## Work instruction
Extract the rows verbatim, starting at the very first line and stopping after the line that contains "What do you see at coordinates (180, 649)", with that line included.

## Records to process
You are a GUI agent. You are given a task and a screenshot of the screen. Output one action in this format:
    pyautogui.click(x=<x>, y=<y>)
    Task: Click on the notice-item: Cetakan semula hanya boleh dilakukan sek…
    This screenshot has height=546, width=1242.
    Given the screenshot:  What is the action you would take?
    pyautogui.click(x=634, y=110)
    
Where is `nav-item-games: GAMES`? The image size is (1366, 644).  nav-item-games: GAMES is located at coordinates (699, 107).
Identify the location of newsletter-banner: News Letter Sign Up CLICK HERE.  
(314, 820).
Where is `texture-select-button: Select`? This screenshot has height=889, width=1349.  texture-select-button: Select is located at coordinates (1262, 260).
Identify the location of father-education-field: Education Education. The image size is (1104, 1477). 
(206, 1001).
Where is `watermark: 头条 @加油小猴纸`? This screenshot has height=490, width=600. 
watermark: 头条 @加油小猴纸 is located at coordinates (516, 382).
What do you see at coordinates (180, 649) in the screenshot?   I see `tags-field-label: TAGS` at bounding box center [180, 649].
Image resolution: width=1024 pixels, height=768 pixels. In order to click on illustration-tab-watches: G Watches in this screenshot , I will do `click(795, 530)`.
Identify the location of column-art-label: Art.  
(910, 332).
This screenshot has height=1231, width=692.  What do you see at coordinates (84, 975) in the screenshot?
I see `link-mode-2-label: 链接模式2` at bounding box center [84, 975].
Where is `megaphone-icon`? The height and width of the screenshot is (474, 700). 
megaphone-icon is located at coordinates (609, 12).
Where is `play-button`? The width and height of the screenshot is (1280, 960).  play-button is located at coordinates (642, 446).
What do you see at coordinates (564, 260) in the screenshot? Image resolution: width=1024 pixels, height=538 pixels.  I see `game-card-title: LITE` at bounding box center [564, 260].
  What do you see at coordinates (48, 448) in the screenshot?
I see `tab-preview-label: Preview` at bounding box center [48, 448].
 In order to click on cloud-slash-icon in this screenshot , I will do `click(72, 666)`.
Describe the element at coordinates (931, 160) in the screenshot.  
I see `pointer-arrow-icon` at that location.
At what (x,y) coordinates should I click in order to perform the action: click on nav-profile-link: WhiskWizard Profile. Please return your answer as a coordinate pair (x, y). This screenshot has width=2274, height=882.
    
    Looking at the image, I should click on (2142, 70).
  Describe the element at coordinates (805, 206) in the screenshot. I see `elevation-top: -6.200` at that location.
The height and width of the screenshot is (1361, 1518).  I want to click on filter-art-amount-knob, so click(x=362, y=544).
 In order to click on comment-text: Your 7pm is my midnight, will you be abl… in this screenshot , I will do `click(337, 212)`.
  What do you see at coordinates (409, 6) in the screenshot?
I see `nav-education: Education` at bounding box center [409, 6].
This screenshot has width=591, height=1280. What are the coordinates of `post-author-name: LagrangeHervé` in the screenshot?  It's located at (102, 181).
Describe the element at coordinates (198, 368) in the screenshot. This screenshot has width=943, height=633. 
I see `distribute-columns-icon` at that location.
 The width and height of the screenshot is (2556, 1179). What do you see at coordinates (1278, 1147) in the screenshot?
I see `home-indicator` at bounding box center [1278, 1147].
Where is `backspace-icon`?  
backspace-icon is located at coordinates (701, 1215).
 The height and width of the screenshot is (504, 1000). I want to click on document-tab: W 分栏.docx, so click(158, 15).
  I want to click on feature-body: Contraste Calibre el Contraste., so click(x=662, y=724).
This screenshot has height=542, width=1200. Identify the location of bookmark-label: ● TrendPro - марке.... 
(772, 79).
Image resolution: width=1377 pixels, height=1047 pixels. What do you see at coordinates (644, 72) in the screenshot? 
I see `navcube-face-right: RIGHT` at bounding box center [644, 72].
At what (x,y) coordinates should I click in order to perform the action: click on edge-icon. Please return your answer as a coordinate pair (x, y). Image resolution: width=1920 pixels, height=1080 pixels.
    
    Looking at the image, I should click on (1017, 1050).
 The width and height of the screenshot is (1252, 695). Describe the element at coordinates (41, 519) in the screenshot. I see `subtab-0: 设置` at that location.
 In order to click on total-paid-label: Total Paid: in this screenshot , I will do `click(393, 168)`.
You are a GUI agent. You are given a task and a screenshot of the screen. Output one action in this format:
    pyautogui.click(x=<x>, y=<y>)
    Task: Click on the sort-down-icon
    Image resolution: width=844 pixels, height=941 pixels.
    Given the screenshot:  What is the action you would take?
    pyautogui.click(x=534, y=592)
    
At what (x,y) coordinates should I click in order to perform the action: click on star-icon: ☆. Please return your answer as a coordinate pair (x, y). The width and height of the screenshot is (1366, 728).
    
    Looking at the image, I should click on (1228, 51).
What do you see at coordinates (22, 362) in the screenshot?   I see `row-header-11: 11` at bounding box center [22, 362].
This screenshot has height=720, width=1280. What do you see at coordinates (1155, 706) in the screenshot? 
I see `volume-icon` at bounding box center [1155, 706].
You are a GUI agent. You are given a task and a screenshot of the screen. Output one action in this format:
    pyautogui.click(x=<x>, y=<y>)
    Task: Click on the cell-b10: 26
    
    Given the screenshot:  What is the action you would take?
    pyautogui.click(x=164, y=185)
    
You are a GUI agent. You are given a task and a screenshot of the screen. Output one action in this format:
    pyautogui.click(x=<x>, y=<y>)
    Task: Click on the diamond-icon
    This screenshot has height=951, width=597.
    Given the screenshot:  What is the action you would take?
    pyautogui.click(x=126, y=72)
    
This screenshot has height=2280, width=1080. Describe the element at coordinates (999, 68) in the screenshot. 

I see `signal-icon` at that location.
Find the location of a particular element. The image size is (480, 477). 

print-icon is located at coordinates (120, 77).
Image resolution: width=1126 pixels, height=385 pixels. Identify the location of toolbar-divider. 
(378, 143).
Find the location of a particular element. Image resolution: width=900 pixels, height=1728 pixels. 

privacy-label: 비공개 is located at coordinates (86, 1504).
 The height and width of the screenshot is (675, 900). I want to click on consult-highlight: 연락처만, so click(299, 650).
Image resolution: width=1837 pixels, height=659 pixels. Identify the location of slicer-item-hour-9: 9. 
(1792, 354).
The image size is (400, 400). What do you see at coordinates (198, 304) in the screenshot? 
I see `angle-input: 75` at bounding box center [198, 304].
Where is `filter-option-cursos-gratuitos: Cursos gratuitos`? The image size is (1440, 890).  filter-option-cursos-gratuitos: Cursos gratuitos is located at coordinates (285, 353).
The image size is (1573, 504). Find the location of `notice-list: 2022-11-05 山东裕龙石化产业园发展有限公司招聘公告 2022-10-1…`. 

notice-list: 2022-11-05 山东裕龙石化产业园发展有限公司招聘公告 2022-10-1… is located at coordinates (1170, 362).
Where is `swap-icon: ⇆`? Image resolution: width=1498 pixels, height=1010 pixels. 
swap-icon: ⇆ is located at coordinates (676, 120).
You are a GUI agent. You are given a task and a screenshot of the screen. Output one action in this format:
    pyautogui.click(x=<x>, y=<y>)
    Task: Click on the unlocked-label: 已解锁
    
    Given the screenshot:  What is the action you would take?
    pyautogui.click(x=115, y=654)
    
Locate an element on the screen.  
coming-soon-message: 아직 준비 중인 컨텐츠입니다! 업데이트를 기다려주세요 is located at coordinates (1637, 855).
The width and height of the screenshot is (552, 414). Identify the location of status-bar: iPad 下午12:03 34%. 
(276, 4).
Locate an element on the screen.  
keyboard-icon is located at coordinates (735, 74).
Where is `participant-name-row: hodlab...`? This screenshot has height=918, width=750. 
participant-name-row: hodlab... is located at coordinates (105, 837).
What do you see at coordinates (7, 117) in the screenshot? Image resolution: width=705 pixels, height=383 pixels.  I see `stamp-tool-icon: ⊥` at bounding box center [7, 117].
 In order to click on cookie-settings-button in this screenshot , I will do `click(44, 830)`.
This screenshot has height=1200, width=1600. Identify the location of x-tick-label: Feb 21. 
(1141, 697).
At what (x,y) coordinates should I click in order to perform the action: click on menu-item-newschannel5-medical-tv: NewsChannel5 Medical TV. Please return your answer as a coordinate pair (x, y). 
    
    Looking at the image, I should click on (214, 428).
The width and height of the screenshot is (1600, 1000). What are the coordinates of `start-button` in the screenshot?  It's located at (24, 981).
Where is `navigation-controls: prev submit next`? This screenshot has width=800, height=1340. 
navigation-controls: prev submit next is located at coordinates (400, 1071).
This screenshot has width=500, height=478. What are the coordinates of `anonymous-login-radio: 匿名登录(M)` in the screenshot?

## Exercise answer
You are a GUI agent. You are given a task and a screenshot of the screen. Output one action in this format:
    pyautogui.click(x=<x>, y=<y>)
    Task: Click on the notice-item: Cetakan semula hanya boleh dilakukan sek…
    This screenshot has height=546, width=1242.
    Given the screenshot:  What is the action you would take?
    pyautogui.click(x=634, y=110)
    
Where is `nav-item-games: GAMES`? The image size is (1366, 644).  nav-item-games: GAMES is located at coordinates (699, 107).
Identify the location of newsletter-banner: News Letter Sign Up CLICK HERE.  
(314, 820).
Where is `texture-select-button: Select`? This screenshot has height=889, width=1349.  texture-select-button: Select is located at coordinates (1262, 260).
Identify the location of father-education-field: Education Education. The image size is (1104, 1477). 
(206, 1001).
Where is `watermark: 头条 @加油小猴纸`? This screenshot has height=490, width=600. 
watermark: 头条 @加油小猴纸 is located at coordinates (516, 382).
What do you see at coordinates (180, 649) in the screenshot?   I see `tags-field-label: TAGS` at bounding box center [180, 649].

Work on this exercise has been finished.